From issue # 9 of Scorpion (editor, Martin Wainwright, Merton), 23rd April 1970:
Once again Christ Church Meadow has been a field for controversy. Early this year, the Thames Conservancy complained to Oxford City Council that Christ Church Meadow was out of time with the Isis and the Cherwell and the surrounding land. The Council would have ignored this, but the Clerk reminded them that, at odd times within the last few years, similar complaints from Oxford citizens had been recorded. Even so, and despite the fact that it has long been recognised that the Radcliffe Camera suffers from precession, the Council found it difficult to believe that such a large area could be wrong.

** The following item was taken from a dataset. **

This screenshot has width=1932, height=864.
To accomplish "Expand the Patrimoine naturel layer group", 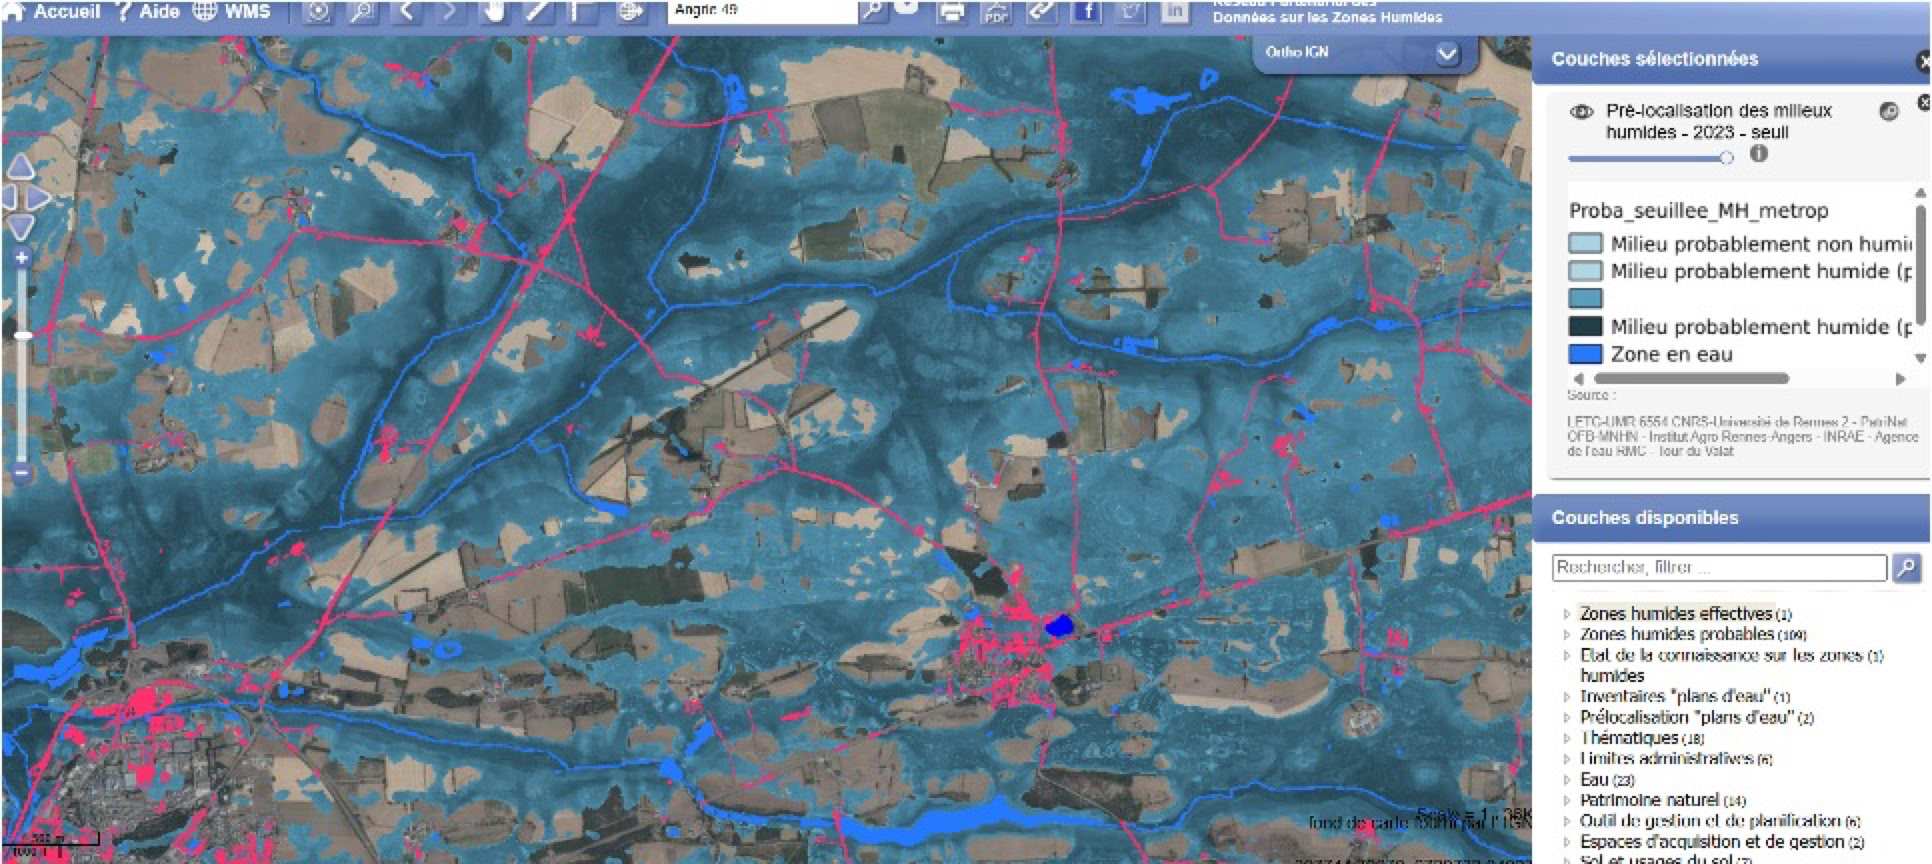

Nevertheless, the National Physics laboratory was requested to see whether there was any substance to the complaint, and, after a few hours of careful measurement, were able to announce that the Meadow was about 58 minutes and 22.3 seconds fast compared with the rest of Oxford. As this discrepancy had not been noticed by anyone before 1965, and so was presumably a very recent development, the Council was, at first, quite alarmed; but a careful scrutiny of City archives, and particularly of Christ Church Meadow, revealed that the meadow had been hit by a cannonball in 1646, and had been gaining slightly ever since. The matter was not, therefore, urgent.
Accordingly a committee was set up. A time and motion expert from the Royal Greenwich Observatory was employed as consultant to this committee and after studying similar disturbances in Norway, Sweden, Finland, Siberia, and Japan, assured the committee that it would be quite easy to put the Meadow right; but that, if it was allowed to become more than about 63 minutes and 15 seconds fast, it would get out of hand and correction would be impossible. The committee discussed and recommended to the Council that, although there was nearly thirty years' grace, immediate action might as well be taken.
The first plan was to surround the Meadow with best-quality rope and then to hold it down securely for the necessary period. The rope snapped, however, after only 5 seconds, and it was clear that neither increasing the number of ropes nor using a different material would sufficiently improve the method.
After a long debate by the Council it was decided to adopt a second, and very much more expensive, plan. So it was that, on July 8th, at 6.00a.m., a fleet of bulldozers set to work, and, by 8.00a.m., without attracting public attention, had moved Christ Church Meadow back by 58 minutes and 22.3 seconds.
And it is only now, now that a public panic is no longer to be feared, that the Council has permitted this story to be made known.
A story of a crisis of our time.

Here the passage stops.